Digital investment firm BnkToTheFuture has officially concluded a $33 million token sale.
No stranger to the blockchain industry, the company, which boasts more than 60,000 accredited investors, has made its name allowing customers to purchase traditional equity in cryptocurrency exchanges and other blockchain startups, including BitFinex, Kraken and BitPay.
However, co-founder and CEO Simon Dixon said that, in recent years, these companies have been moving away from the traditional funding model, encouraging BnkToTheFuture to follow suit.
Dixon told CoinDesk:
“We’ve been doing this quite a while and then [initial coin offerings] came in and started disrupting our industry. Companies didn’t want to offer equities anymore. The large companies were either not willing to do it or they had a model more suited to the ICO model.”
As a result, this year, the company intends to launch a secondary securities token market for customers, not just accredited investors – one that will allow them trade coins purchased during other ICOs.
This market will comply with U.S. securities laws, and has recently acquired a broker-dealer to help facilitate the launch, Dixon said.

SUPPLIED RECORDS —
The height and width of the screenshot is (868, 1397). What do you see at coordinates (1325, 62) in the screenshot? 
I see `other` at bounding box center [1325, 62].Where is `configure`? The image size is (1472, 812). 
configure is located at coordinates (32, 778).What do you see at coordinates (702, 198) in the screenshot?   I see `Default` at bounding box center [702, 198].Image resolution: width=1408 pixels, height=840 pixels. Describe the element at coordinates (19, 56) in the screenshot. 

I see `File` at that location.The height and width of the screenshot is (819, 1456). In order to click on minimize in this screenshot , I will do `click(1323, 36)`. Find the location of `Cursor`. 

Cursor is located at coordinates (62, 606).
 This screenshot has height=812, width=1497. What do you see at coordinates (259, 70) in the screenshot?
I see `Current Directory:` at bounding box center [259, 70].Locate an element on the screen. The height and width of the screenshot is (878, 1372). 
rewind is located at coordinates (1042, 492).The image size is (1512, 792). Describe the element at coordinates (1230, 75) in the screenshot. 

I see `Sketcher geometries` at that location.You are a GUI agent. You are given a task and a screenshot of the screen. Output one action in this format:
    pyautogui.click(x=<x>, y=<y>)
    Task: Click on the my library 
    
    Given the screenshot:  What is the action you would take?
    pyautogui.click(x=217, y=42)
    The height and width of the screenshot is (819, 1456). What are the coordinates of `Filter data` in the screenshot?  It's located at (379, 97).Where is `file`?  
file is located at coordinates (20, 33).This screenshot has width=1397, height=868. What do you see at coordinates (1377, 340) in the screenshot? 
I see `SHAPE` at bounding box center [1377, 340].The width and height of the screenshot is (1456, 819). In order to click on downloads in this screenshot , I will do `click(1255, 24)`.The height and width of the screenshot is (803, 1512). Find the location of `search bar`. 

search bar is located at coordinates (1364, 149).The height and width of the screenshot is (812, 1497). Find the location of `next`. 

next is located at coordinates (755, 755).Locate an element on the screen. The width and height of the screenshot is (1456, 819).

TASKS TO COMPLETE —
(a) Can you edit the BnkToTheFuture article by writing it out again, beginning at the words "Digital investment firm" and stopping after "to follow suit.", with "token sale" changed to "coin offering"?
(b) Could you carry on the BnkToTheFuture article from its last sentence?

WRITTEN RESPONSES —
(a)
Digital investment firm BnkToTheFuture has officially concluded a $33 million coin offering.
No stranger to the blockchain industry, the company, which boasts more than 60,000 accredited investors, has made its name allowing customers to purchase traditional equity in cryptocurrency exchanges and other blockchain startups, including BitFinex, Kraken and BitPay.
However, co-founder and CEO Simon Dixon said that, in recent years, these companies have been moving away from the traditional funding model, encouraging BnkToTheFuture to follow suit.

(b)
However, it would be difficult for the company’s employees alone to research every company that applies to BnkToTheFuture, Dixon said. As a result, the company also intends to launch a “due diligence platform” where users can research projects themselves. Those who do will receive the company’s BFT token as a reward.
“We wanted to put together a process by whereby we could build a large community of incentivized token holders,” Dixon said.
Though BnkToTheFuture has complied with applicable securities laws since its inception, ensuring its newest market is also compliant is partly a reflection of the broader ecosystem, Dixon said. While some individuals may want to trade on unregulated platforms, startups in general seem to be shifting from that mindset.
“The appetite we’re seeing is a movement toward complying with securities law rather than avoiding them,” Dixon noted.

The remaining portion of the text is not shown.